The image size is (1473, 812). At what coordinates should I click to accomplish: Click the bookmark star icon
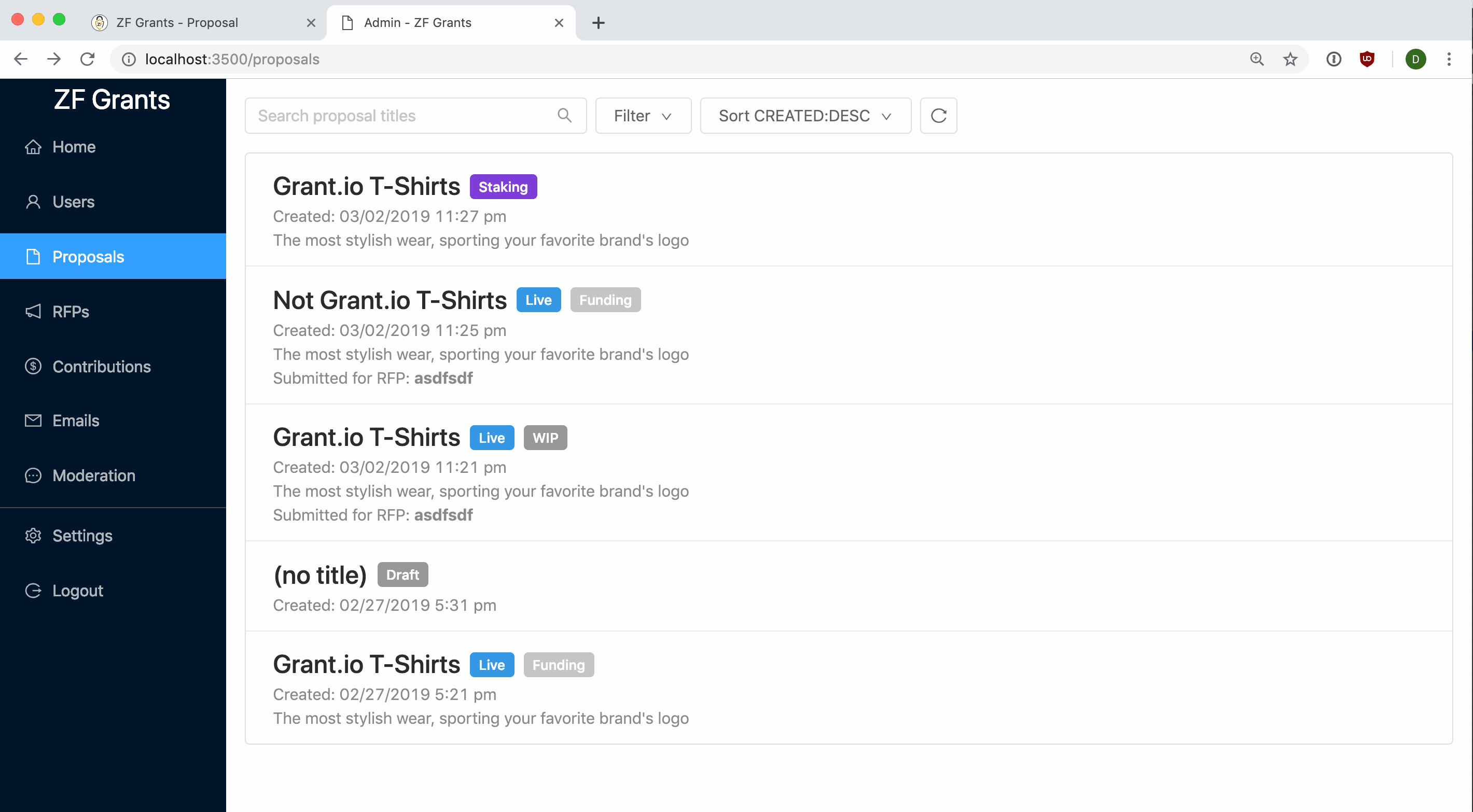(1290, 59)
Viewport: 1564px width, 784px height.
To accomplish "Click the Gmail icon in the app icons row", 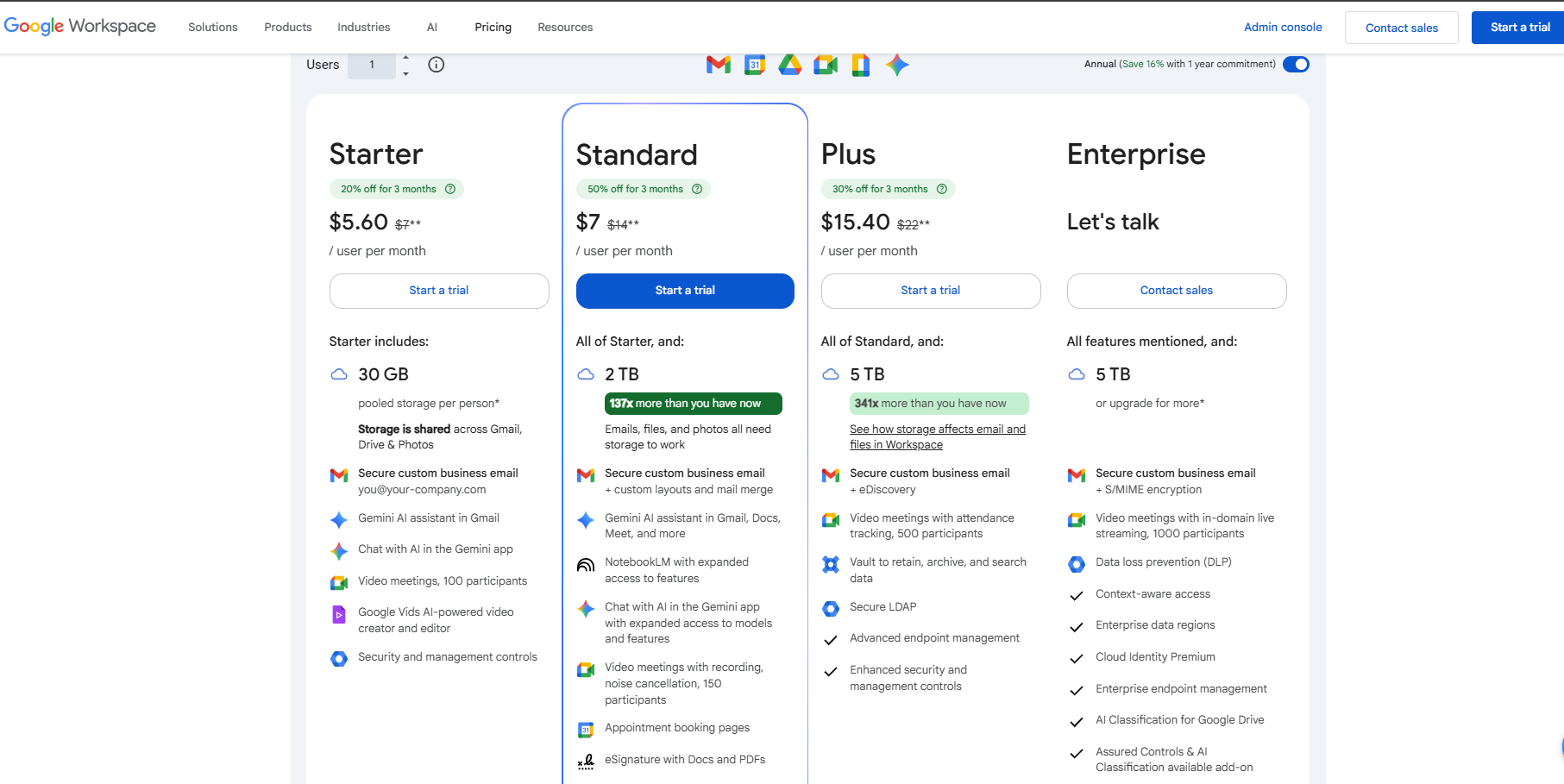I will click(x=717, y=64).
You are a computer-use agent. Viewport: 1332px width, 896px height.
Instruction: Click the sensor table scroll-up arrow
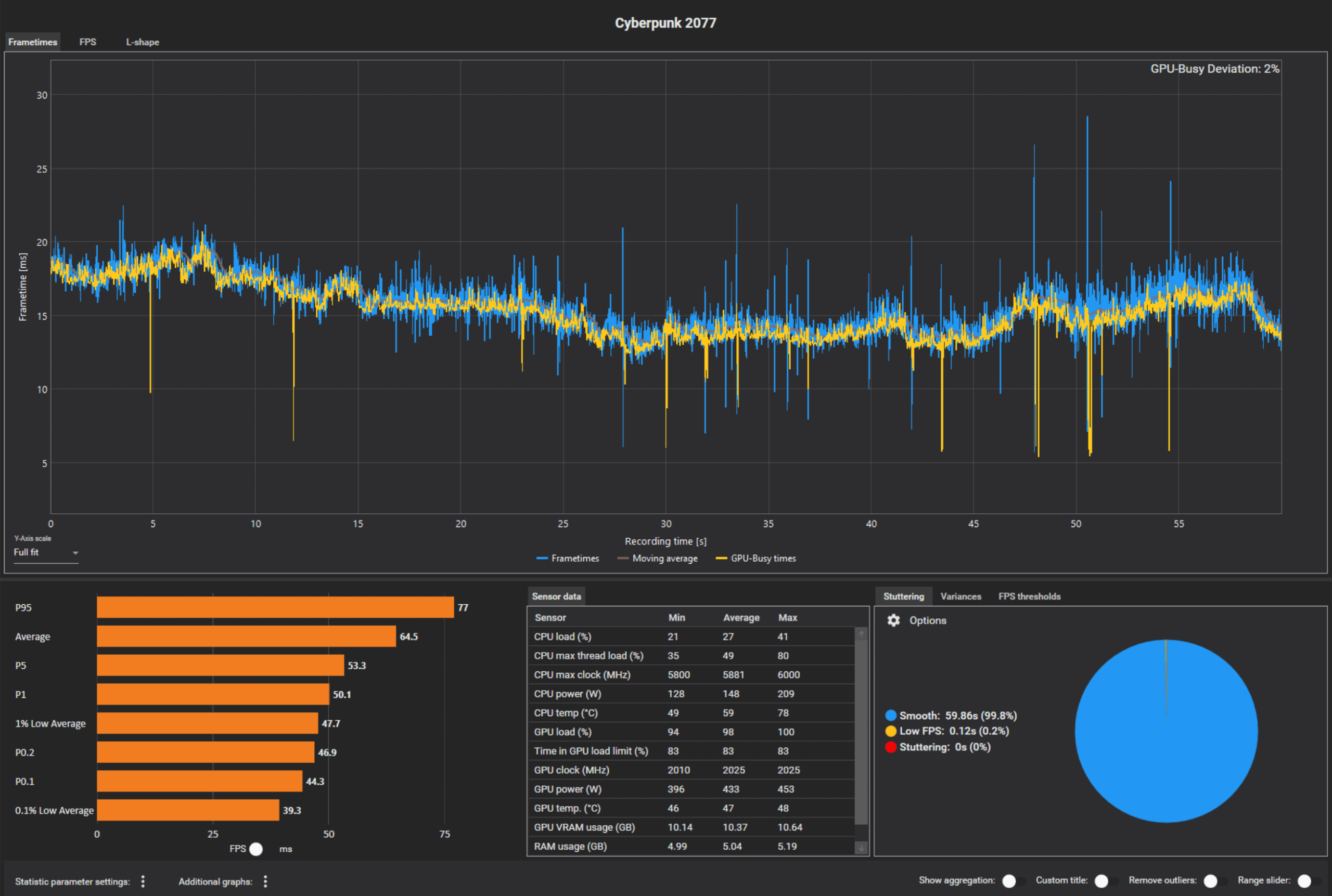(861, 634)
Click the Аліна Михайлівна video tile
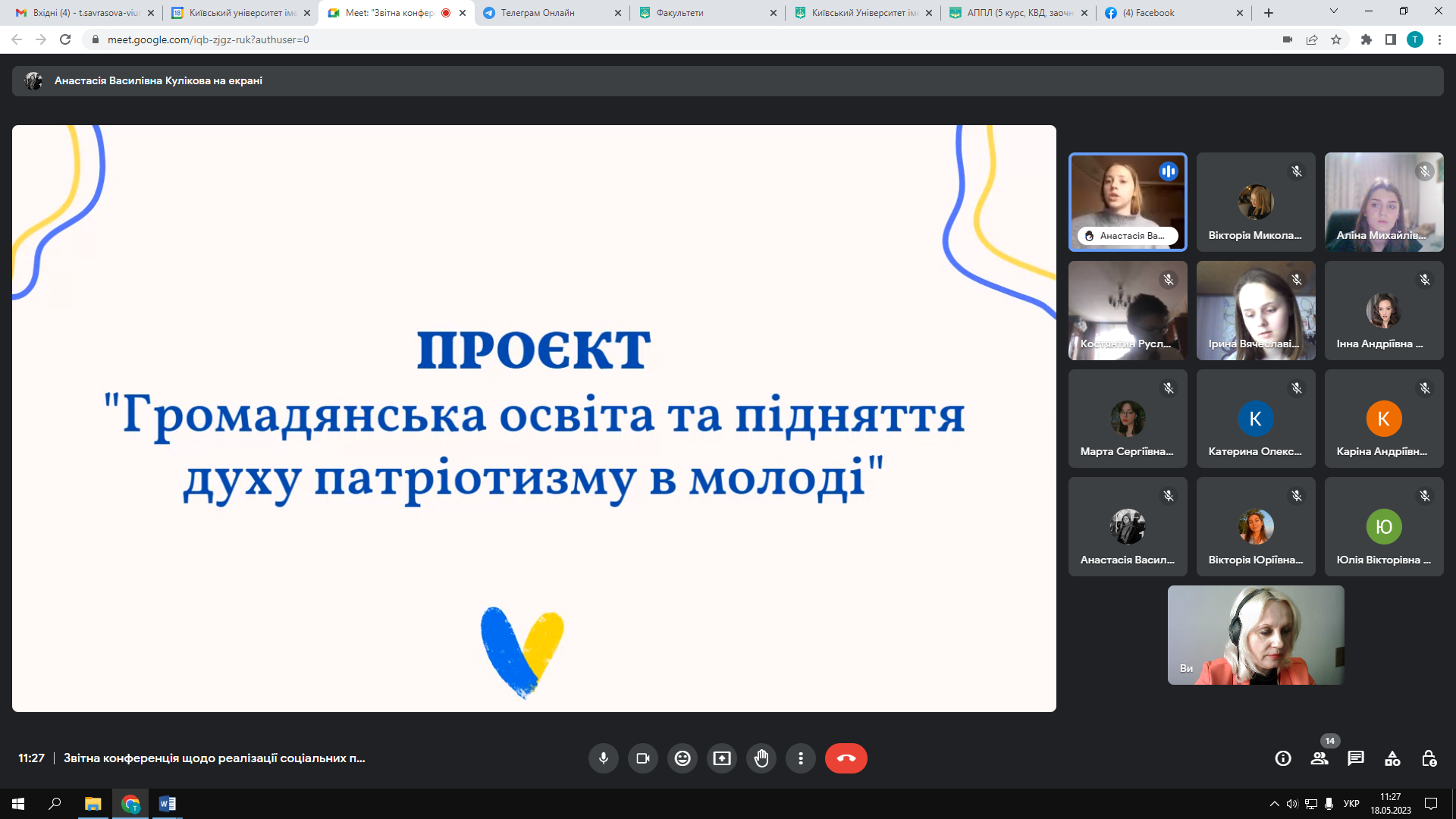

◆ **Exercise prompt**: Retype the records above exactly, starting at the line that contains "Instruction: Click the" and going through the last line, and leave out any pictures.

◆ **Answer for the task**:
Instruction: Click the sensor table scroll-up arrow
(861, 634)
Click the Аліна Михайлівна video tile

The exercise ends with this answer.